Spring is coming and, with it, hay fever – we get a runny nose, sneeze, and feel groggy. So why does a blissful bite into an apple suddenly cause shortness of breath, stomach cramps, and diarrhea? The trigger may be cross-reactivity.

How does this happen?

The immune system protects our bodies against germs. If viruses or other harmful substances get into our body, our body triggers an immune reaction and destroys the pathogens. Allergies occur when the immune system fights harmless substances such as pollen and food. The body thinks the proteins contained in these substances are dangerous and produces antibodies to fight them.
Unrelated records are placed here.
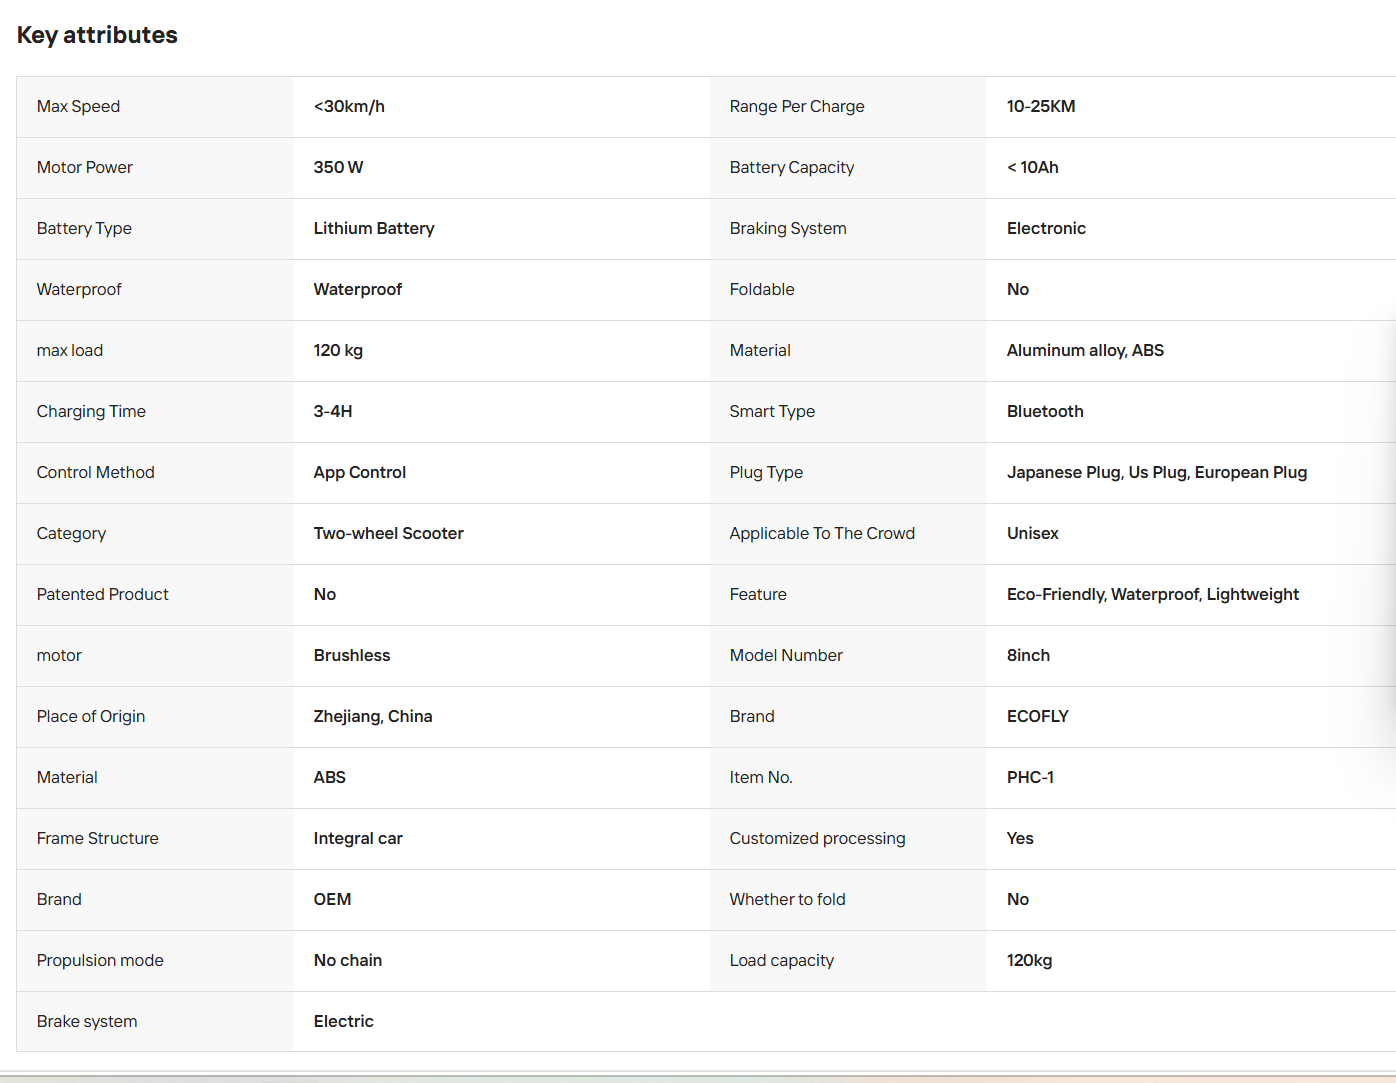Click the ECOFLY brand value
This screenshot has width=1396, height=1083.
pos(1037,716)
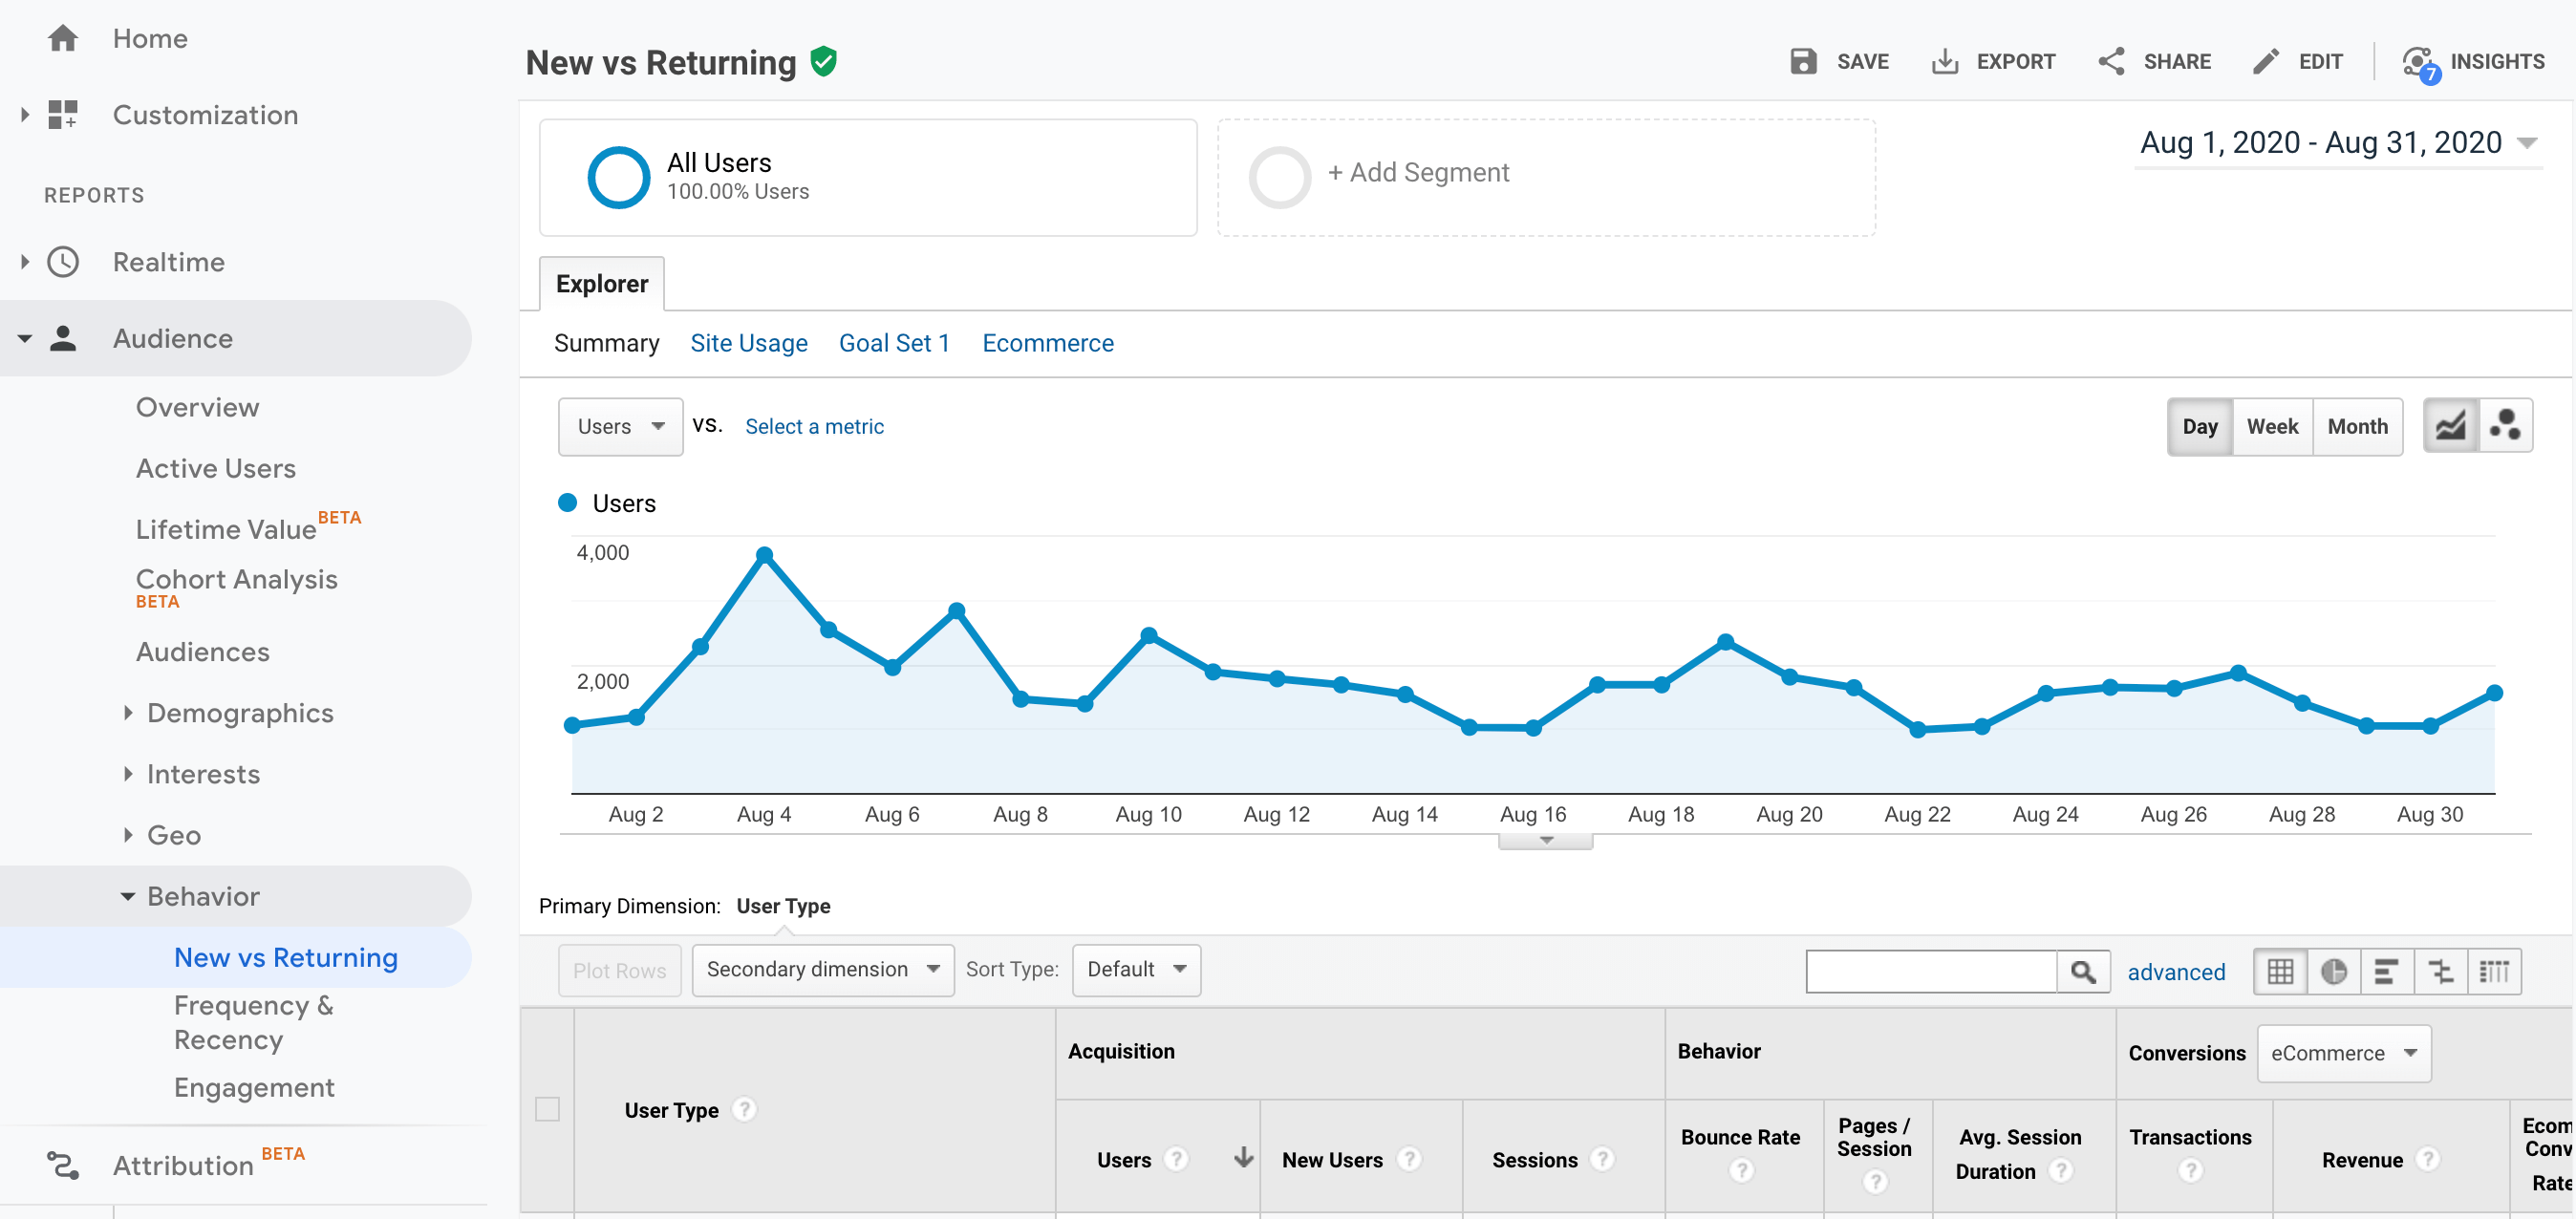Expand the Demographics menu section
Screen dimensions: 2576x1219
239,713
Cross-reactivity occurs when the antibody recognizes and fights not only the protein for which it was originally produced, but also proteins that belong to other substances. This can happen because some pollen, animal, and food proteins have very similar structures to one another. The proteins in birch pollen are very similar to those found in an apple. If you have a birch allergy, this is why you may develop an allergic reaction when you bite into an apple. Roughly 60 percent of people with pollen allergies suffer from these types of pollen-associated food intolerances.

When is cross-reactivity important?

Cross-reactivity can be important if you have a delayed food allergy. If you use a blood test like ImuPro to detect whether you have a delayed food allergy, you may learn that you have a reaction to lobster even though you have never tried lobster before.

This is not uncommon and is also not due to a false reading. Cross-reactivity can cause reactions to occur to foods that you have never eaten. Lobster, mussels, shrimp, and other seafood are very similar to the allergen of the house dust mite. If you have an allergy to house dust mites, your immune system will produce antibodies. These antibodies do not only “match” the proteins of house dust mites, but also proteins found in lobster, oysters, and other seafood. The blood test measures these antibodies. So you can also have a reaction to lobster without ever having eaten lobster. It is important that you avoid lobster for a while in this case, or find out what is triggering the cross reaction and avoid that. In this case, house dust mites may be responsible. In some cases, changes in diet have even caused hay fever problems to get better.

There is still a second possibility as to why a reaction to lobster may occur: cross-reactivity does not always have to be present. You may have eaten lobster without realizing it. Lobster can be hiding in processed foods, like fish sticks, and would have been consumed without you noticing it.